Bajo El Verde De Tus Ojos (Carta A Tu Muerte)

Han sido tiempos muy difíciles sin ti.
A veces la sensación de ya no poder hablar contigo me ha presentado a la demencia muy de cerca, no quiero volverme loco, pero en verdad quisiera hablar contigo una última vez.
Quizá ésta es esa vez.
Sé que leerás estas letras a través de mis ojos, que sentirás lo que yo cada que escriba una palabra, porque no puedo pronunciarlas ya que mi voz se quiebra. Al menos al escribir puedo fluir, llorar y quebrarme sin dejar de escribir.
Hay bastantes recuerdos que giran en mi cabeza y vienen cada noche, cada que mi vista se topa con algo que se relaciona contigo.
Me hubiera gustado que estuvieras ahí si en algún momento logro algo magnífico y decirte: “mira hasta donde he llegado, al fin me decidí a escribir como siempre me lo pediste”. Me parte el corazón saber que hay cosas que no vamos a vivir juntos, fuiste una de las razones por las que llegué tan lejos… por la que me esforcé.
No sé dónde estás, no creo en un cielo o un infierno, los estereotipos de vida después de la muerte se rompieron cuando te fuiste, pero estés donde estés espero estés tranquila, que hayas encontrado la paz.
Yo…Yo sé que te extrañaré hasta el día que muera, quizá no pude decirte “adiós” pero fue porque este no es el final, te veré del otro lado cuando sea mi turno. Esperaré mucho tiempo o poco, no lo sé, pero será tortuoso esperar volver a sentirte, a abrazarte.
Lo siento mucho, quiero decirte que en verdad lo siento mucho por todo, por no estar ahí el día que decidiste partir. Porque tú decidiste esto, tomaste una decisión y te fuiste y no te preguntaste ni por un maldito segundo qué pasaría conmigo, si me iba a doler…, pero ya no te odio, también te he perdonado…
Me aseguraré que la gente sepa lo maravillosa que fuiste, las miles de veces que me hiciste llorar, reír y las veces que casi me matas, porque hasta eso ya es gracioso para mí. Y quiero que te sientas orgullosa de todo lo que pudiste enseñarme porque lo aprendí bien.
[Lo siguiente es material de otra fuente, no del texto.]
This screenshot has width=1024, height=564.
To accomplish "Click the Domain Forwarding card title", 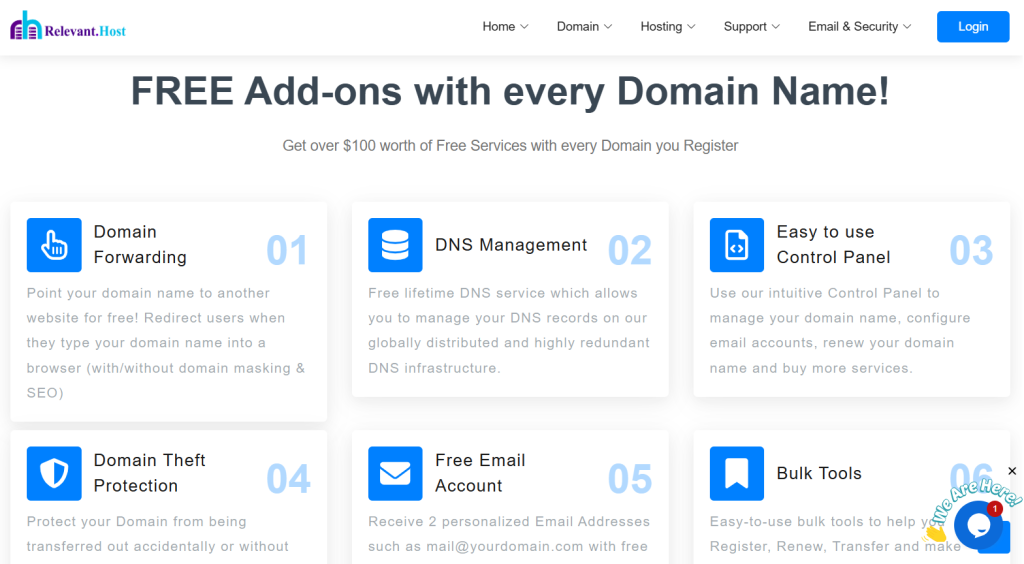I will pyautogui.click(x=140, y=245).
Hoy no existe nada que me pueda dar consuelo y resignación, pero no te preocupes por mí, estaré bien, tú más que nadie sabes que soy fuerte, solo hoy me invade el dolor, pero debo ser fuerte, aunque tu ausencia me destruya de a poco cada día. Ahora todas esas anécdotas, todas esas sonrisas, las alegrías son mi mejor compañía.
Esta vida me ha arrebatado tu cuerpo, me arrebató esos ojos verdes, pero sé que bajo el verde de tus ojos está tu presencia eterna que seguirá guiándome y por eso no tengo miedo a lo que viene.
Le di un trago el tequila y luego lo derramé al pavimento como tú querías que tu recuerdo fuera honrado, esos chorros de tequila derramados seguidos de mis lágrimas que ahí se fundieron. Hay un luto en mi corazón y me cuesta aceptarlo.
Para mí aun estás en Los Cabos y mañana me llamarás para decirme que nos veamos, y ese día que me llames sabré que nos iremos juntos al más allá.
“¿Por qué te fuiste tan pronto? No me diste tiempo a decirte cuánto te amé”.